Dr. Jackson said viewing videos and reading articles on social media about these tragic deaths makes the trauma more intense – you can’t escape, and it can act as a trigger. On top of that, COVID-19 is killing a higher percentage of Black Americans, and she acknowledged that this only adds to the distress. “As a Black therapist, not only do we have to work on helping our clients process the trauma that they’re experiencing related to this, but we’re essentially healing and going through these things at the same time our clients are,” she said.

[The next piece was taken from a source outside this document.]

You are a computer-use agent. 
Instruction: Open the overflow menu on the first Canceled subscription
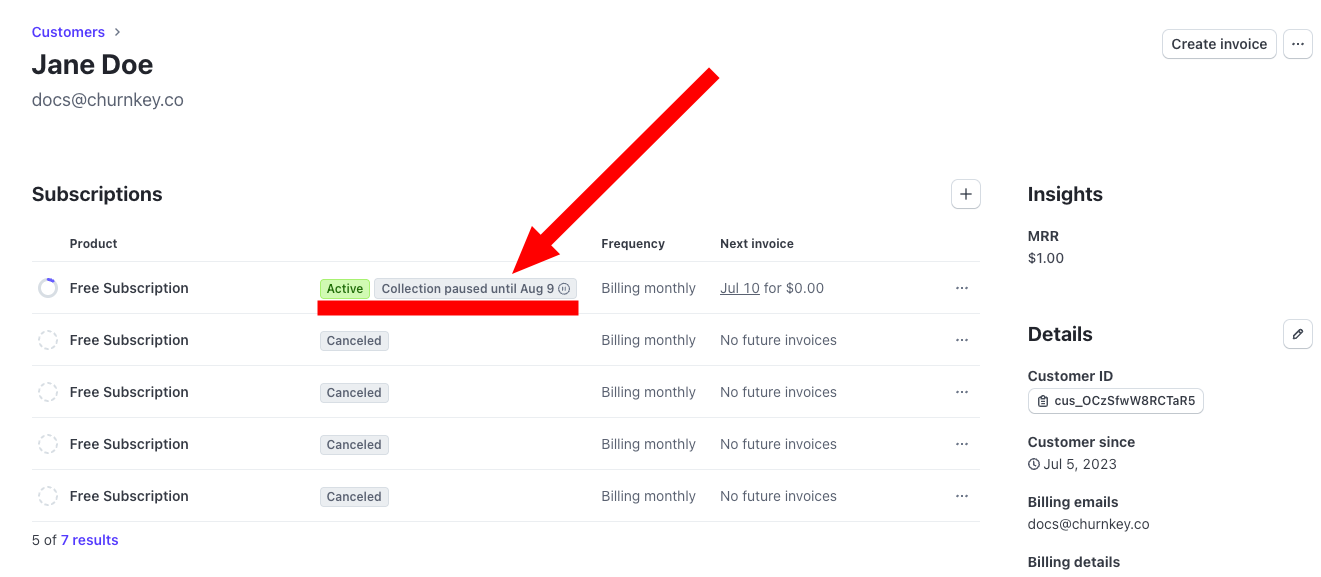click(x=961, y=340)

Dr. Jackson continued, “We too are tired of seeing the same things represented in the media every day. We too have family members and friends that we are concerned about. So as a Black therapist, the reason why I say it’s a very difficult topic to talk about is because we in turn have to process and also help our clients process it.” Therapists learn to take themselves out of their sessions from a personal standpoint, but it’s hard during this time to do that, she said, because Black mental health professionals want their clients to realize they share similar feelings.

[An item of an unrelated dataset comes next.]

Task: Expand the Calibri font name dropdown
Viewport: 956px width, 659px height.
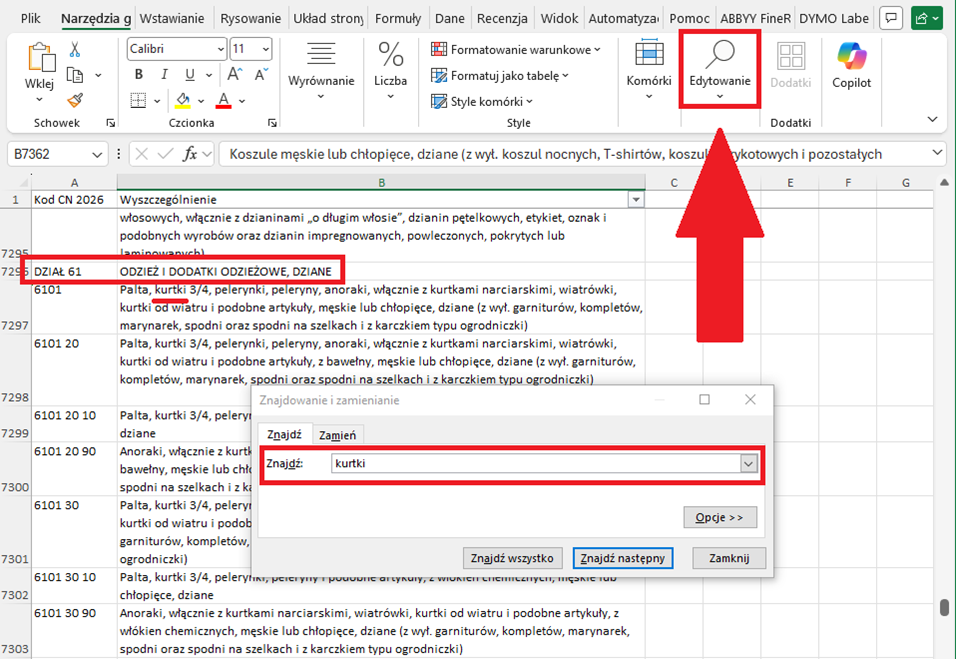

How Black Therapists Can Prioritize Their Mental Health

Ahead, you’ll find tips from Dr. Jackson for Black therapists during this time. These are all coping mechanisms that have helped her, and she wants to stress the importance of remembering that therapists outside of work are real people, too.

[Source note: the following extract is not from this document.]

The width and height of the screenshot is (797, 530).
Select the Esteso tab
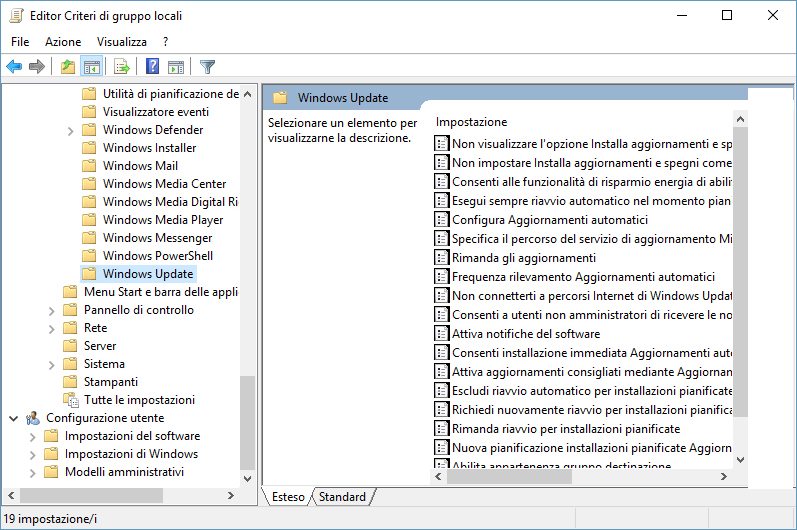pos(288,496)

“It’s OK for us to operate the way that we’re operating.”

Connect with other therapists: Along with another mental health professional, Dr. Jackson has been hosting listening parties for psychotherapists, which she’s advertised for on her Instagram account. Her goal is to have them at least once a month, she said. The first session focused on the topic of COVID-19, but during a recent one this past weekend, they talked about racial disparity. “We need a time where we can just have a safe space to discuss how we’re feeling,” she said.

Unplug: Dr. Jackson said that, outside of her appointments with clients, she’ll take breaks from emails and get off of social media to practice self-care, whether it’s watching shows (not the news), going on a walk, lying in bed, or sitting in silence. “Sometimes as therapists, we have to take off our therapy hats,” she noted.

Learn to preserve your energy: Dr. Jackson explained that whether it is COVID-19 or the fight for antiracism, people have a lot of opinions. “Some of them are disheartening,” she said. “Some of them are difficult to swallow. And a lot of times we think that our job is to educate people, but we have to preserve our energy.” Know when to use that energy and when to save it.

Give yourself grace: This means, Dr. Jackson said, that if you wake up and don’t feel like doing anything, that’s perfectly acceptable. She noted that she will tackle tasks during the day that she prioritizes as important, but “my to-do list means nothing compared to my mental health.” She added, “A lot of times we feel bad because we don’t have the ability to push through and get things done when we’ve experienced trauma. It’s OK for us to operate the way that we’re operating.”